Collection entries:
--*--

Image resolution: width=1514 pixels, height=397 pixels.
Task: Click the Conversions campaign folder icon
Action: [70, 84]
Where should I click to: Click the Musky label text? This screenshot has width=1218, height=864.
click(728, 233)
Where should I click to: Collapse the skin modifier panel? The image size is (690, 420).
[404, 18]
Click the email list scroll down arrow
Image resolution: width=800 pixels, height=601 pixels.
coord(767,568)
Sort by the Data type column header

--*--

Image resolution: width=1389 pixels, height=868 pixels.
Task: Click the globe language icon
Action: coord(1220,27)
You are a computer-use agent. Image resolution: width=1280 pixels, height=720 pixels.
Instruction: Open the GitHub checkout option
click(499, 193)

--*--

Work instruction:
Look above for the line holding "Where should I click to: Collapse" and the line holding "Sort by the Data type column header", then output exactly those two lines and every line between them, nothing more.

Your solution:
Where should I click to: Collapse the skin modifier panel? The image size is (690, 420).
[404, 18]
Click the email list scroll down arrow
Image resolution: width=800 pixels, height=601 pixels.
coord(767,568)
Sort by the Data type column header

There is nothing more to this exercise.